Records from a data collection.
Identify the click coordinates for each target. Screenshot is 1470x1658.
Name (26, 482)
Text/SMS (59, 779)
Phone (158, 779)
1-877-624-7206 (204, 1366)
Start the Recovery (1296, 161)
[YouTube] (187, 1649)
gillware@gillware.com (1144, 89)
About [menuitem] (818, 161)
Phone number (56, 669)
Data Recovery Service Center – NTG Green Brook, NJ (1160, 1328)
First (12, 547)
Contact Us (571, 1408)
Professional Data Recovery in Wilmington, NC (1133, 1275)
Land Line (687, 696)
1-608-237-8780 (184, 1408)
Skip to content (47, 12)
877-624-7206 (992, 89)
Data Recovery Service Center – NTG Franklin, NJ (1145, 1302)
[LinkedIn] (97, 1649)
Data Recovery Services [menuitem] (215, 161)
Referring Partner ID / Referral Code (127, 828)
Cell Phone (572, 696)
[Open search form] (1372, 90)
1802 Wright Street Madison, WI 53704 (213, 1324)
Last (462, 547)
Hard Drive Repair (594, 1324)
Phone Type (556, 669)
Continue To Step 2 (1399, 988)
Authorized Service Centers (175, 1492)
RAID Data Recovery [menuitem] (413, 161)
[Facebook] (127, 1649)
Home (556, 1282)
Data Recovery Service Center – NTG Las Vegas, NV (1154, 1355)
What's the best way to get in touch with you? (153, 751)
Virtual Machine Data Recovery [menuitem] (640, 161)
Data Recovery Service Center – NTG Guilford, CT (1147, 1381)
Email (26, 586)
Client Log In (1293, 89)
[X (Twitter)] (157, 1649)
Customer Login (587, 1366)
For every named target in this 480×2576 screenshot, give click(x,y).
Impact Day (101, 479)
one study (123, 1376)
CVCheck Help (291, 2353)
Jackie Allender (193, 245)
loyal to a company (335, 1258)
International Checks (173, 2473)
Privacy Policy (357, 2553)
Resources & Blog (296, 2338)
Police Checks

What is expected. The line containing "Jackie Allender (193, 245)" and every line after it, through the end of the records above: output exactly those, and nothing else.

Result of this task.
Jackie Allender (193, 245)
loyal to a company (335, 1258)
International Checks (173, 2473)
Privacy Policy (357, 2553)
Resources & Blog (296, 2338)
Police Checks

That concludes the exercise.